**** Raw data ****

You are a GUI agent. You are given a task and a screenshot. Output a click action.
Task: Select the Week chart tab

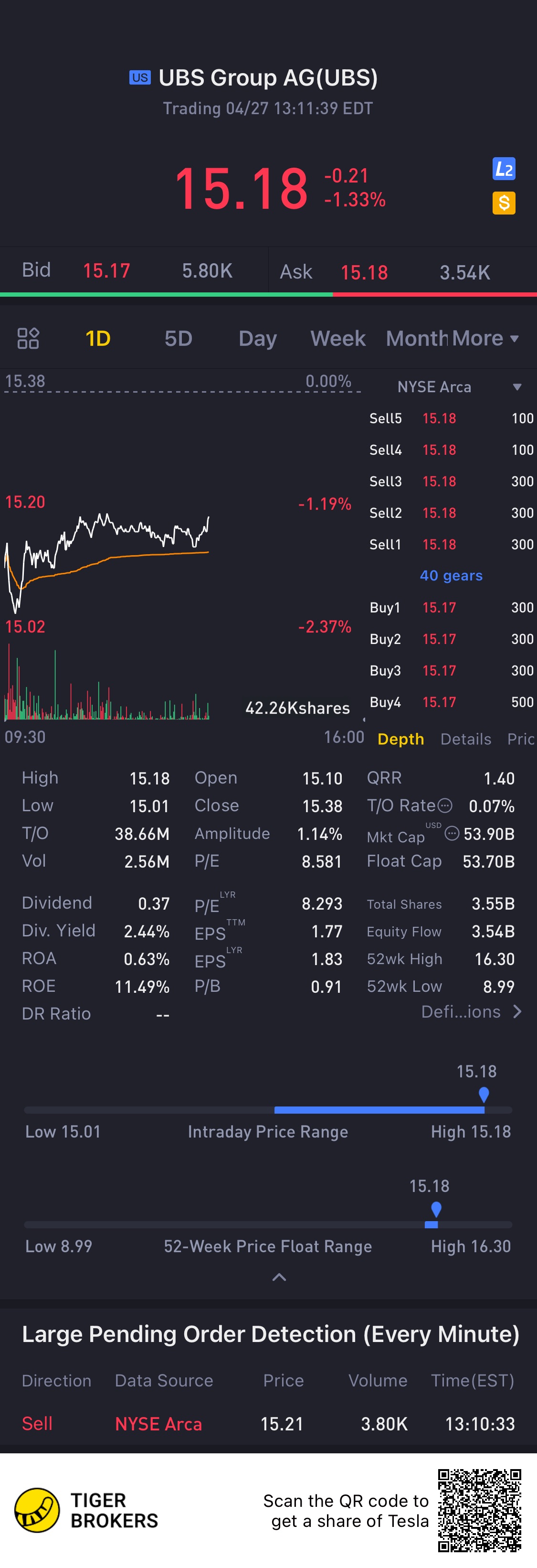click(x=337, y=338)
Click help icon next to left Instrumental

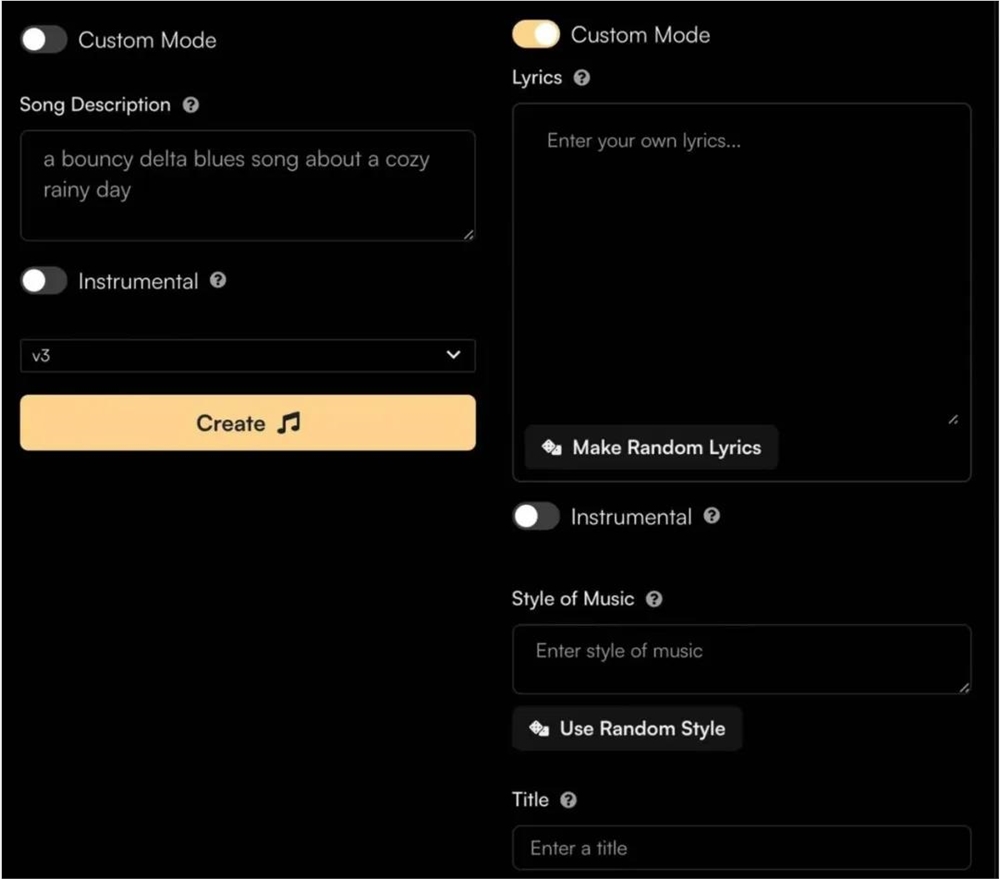pyautogui.click(x=218, y=281)
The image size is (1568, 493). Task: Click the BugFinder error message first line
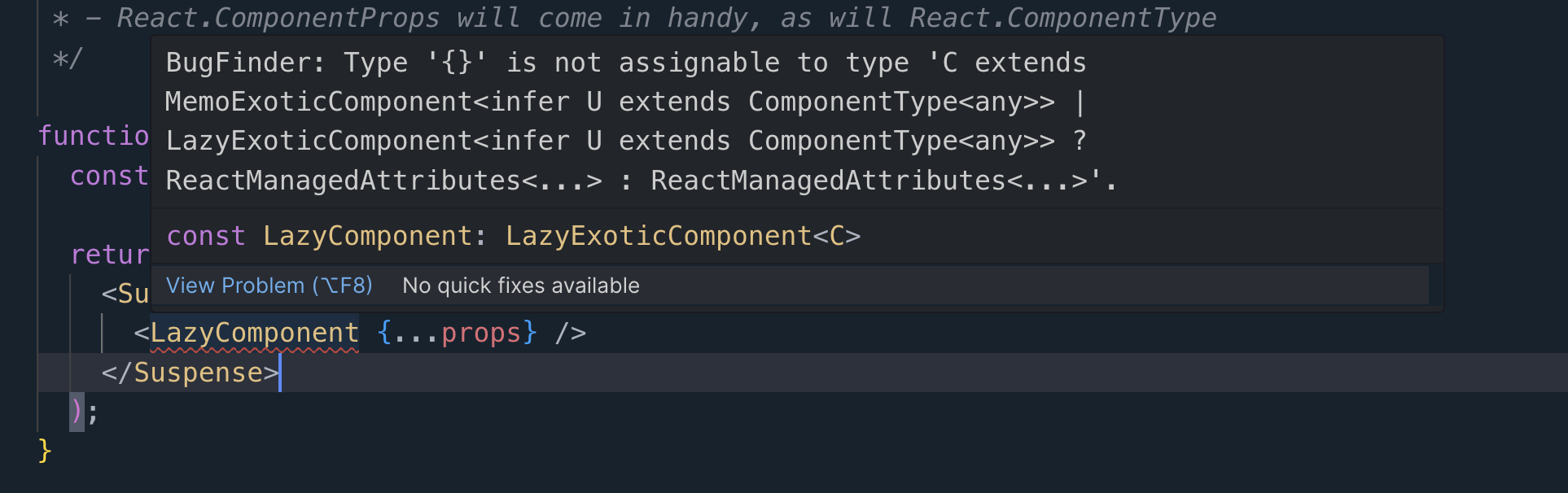coord(626,63)
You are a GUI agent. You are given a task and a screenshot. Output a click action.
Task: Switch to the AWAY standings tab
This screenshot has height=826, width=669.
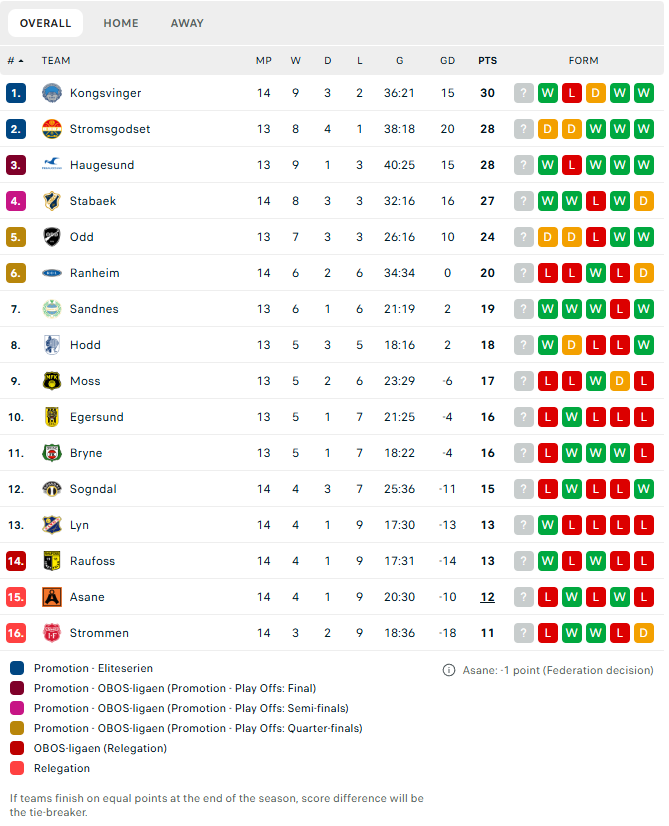click(187, 23)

****

- **Task prompt**: Output the data exactly. Pictures don't belong in the result.

- **Problem solution**:
You are a GUI agent. You are given a task and a screenshot. Output a click action.
Task: Select the Week chart tab

click(x=337, y=338)
Click help icon next to left Instrumental

pyautogui.click(x=218, y=281)
The image size is (1568, 493). Task: Click the BugFinder error message first line
coord(626,63)
You are a GUI agent. You are given a task and a screenshot. Output a click action.
Task: Switch to the AWAY standings tab
This screenshot has height=826, width=669.
click(187, 23)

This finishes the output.